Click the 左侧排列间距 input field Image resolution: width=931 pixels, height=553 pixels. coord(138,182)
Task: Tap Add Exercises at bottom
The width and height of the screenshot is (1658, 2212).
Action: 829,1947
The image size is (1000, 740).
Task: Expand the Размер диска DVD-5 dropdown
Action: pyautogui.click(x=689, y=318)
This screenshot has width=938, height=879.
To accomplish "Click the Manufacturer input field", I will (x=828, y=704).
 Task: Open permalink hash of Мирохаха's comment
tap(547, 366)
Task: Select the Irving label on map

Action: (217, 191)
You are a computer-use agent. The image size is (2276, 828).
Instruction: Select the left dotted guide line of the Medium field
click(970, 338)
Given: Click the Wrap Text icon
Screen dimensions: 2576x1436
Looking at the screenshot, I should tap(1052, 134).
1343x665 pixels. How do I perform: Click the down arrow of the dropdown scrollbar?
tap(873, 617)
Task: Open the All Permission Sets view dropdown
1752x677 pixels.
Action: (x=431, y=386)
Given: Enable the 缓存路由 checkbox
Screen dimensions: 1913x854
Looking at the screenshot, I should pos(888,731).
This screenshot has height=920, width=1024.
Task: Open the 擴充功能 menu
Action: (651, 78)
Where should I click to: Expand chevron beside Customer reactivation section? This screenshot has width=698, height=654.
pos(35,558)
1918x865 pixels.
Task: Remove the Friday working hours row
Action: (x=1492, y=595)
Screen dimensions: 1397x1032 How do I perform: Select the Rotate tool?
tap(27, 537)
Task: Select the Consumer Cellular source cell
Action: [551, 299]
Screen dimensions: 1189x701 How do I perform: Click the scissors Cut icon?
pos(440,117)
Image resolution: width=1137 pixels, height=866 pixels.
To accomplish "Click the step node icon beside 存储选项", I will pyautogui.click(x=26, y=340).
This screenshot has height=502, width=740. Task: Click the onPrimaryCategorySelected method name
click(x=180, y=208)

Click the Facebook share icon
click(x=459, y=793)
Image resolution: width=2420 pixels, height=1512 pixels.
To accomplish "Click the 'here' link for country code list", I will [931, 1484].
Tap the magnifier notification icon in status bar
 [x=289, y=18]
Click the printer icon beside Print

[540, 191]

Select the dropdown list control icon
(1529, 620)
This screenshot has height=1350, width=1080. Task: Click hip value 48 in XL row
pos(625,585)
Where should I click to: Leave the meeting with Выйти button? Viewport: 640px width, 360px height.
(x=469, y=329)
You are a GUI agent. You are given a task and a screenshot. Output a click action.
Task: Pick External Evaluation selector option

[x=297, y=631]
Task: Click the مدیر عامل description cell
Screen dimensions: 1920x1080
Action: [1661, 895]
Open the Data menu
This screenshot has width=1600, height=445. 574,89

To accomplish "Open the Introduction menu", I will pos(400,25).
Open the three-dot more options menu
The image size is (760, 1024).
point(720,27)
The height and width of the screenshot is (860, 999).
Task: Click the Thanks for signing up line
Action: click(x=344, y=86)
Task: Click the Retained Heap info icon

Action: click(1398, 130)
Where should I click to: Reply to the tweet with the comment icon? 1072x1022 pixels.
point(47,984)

**Required task:** Recast every line of the data above as a two-column Markdown table, with a running row number under "No." and the line under "Entry". Leave out blank lines.

**Solution:**
| No. | Entry |
|---|---|
| 1 | Click the 左侧排列间距 input field Image resolution: width=931 pixels, height=553 pixels. coord(138,182) |
| 2 | Task: Tap Add Exercises at bottom |
| 3 | The width and height of the screenshot is (1658, 2212). |
| 4 | Action: 829,1947 |
| 5 | The image size is (1000, 740). |
| 6 | Task: Expand the Размер диска DVD-5 dropdown |
| 7 | Action: pyautogui.click(x=689, y=318) |
| 8 | This screenshot has width=938, height=879. |
| 9 | To accomplish "Click the Manufacturer input field", I will (x=828, y=704). |
| 10 |  Task: Open permalink hash of Мирохаха's comment |
| 11 | tap(547, 366) |
| 12 | Task: Select the Irving label on map |
| 13 | Action: (217, 191) |
| 14 | You are a computer-use agent. The image size is (2276, 828). |
| 15 | Instruction: Select the left dotted guide line of the Medium field |
| 16 | click(970, 338) |
| 17 | Given: Click the Wrap Text icon |
| 18 | Screen dimensions: 2576x1436 |
| 19 | Looking at the screenshot, I should tap(1052, 134). |
| 20 | 1343x665 pixels. How do I perform: Click the down arrow of the dropdown scrollbar? |
| 21 | tap(873, 617) |
| 22 | Task: Open the All Permission Sets view dropdown |
| 23 | 1752x677 pixels. |
| 24 | Action: (x=431, y=386) |
| 25 | Given: Enable the 缓存路由 checkbox |
| 26 | Screen dimensions: 1913x854 |
| 27 | Looking at the screenshot, I should pos(888,731). |
| 28 | This screenshot has height=920, width=1024. |
| 29 | Task: Open the 擴充功能 menu |
| 30 | Action: (651, 78) |
| 31 | Where should I click to: Expand chevron beside Customer reactivation section? This screenshot has width=698, height=654. |
| 32 | pos(35,558) |
| 33 | 1918x865 pixels. |
| 34 | Task: Remove the Friday working hours row |
| 35 | Action: (x=1492, y=595) |
| 36 | Screen dimensions: 1397x1032 How do I perform: Select the Rotate tool? |
| 37 | tap(27, 537) |
| 38 | Task: Select the Consumer Cellular source cell |
| 39 | Action: [551, 299] |
| 40 | Screen dimensions: 1189x701 How do I perform: Click the scissors Cut icon? |
| 41 | pos(440,117) |
| 42 | Image resolution: width=1137 pixels, height=866 pixels. |
| 43 | To accomplish "Click the step node icon beside 存储选项", I will pyautogui.click(x=26, y=340). |
| 44 | This screenshot has height=502, width=740. Task: Click the onPrimaryCategorySelected method name |
| 45 | click(x=180, y=208) |
| 46 | Click the Facebook share icon |
| 47 | click(x=459, y=793) |
| 48 | Image resolution: width=2420 pixels, height=1512 pixels. |
| 49 | To accomplish "Click the 'here' link for country code list", I will [931, 1484]. |
| 50 | Tap the magnifier notification icon in status bar |
| 51 |  [x=289, y=18] |
| 52 | Click the printer icon beside Print |
| 53 | [540, 191] |
| 54 | Select the dropdown list control icon |
| 55 | (1529, 620) |
| 56 | This screenshot has height=1350, width=1080. Task: Click hip value 48 in XL row |
| 57 | pos(625,585) |
| 58 | Where should I click to: Leave the meeting with Выйти button? Viewport: 640px width, 360px height. |
| 59 | (x=469, y=329) |
| 60 | You are a GUI agent. You are given a task and a screenshot. Output a click action. |
| 61 | Task: Pick External Evaluation selector option |
| 62 | [x=297, y=631] |
| 63 | Task: Click the مدیر عامل description cell |
| 64 | Screen dimensions: 1920x1080 |
| 65 | Action: [1661, 895] |
| 66 | Open the Data menu |
| 67 | This screenshot has width=1600, height=445. 574,89 |
| 68 | To accomplish "Open the Introduction menu", I will pos(400,25). |
| 69 | Open the three-dot more options menu |
| 70 | The image size is (760, 1024). |
| 71 | point(720,27) |
| 72 | The height and width of the screenshot is (860, 999). |
| 73 | Task: Click the Thanks for signing up line |
| 74 | Action: click(x=344, y=86) |
| 75 | Task: Click the Retained Heap info icon |
| 76 | Action: click(1398, 130) |
| 77 | Where should I click to: Reply to the tweet with the comment icon? 1072x1022 pixels. |
| 78 | point(47,984) |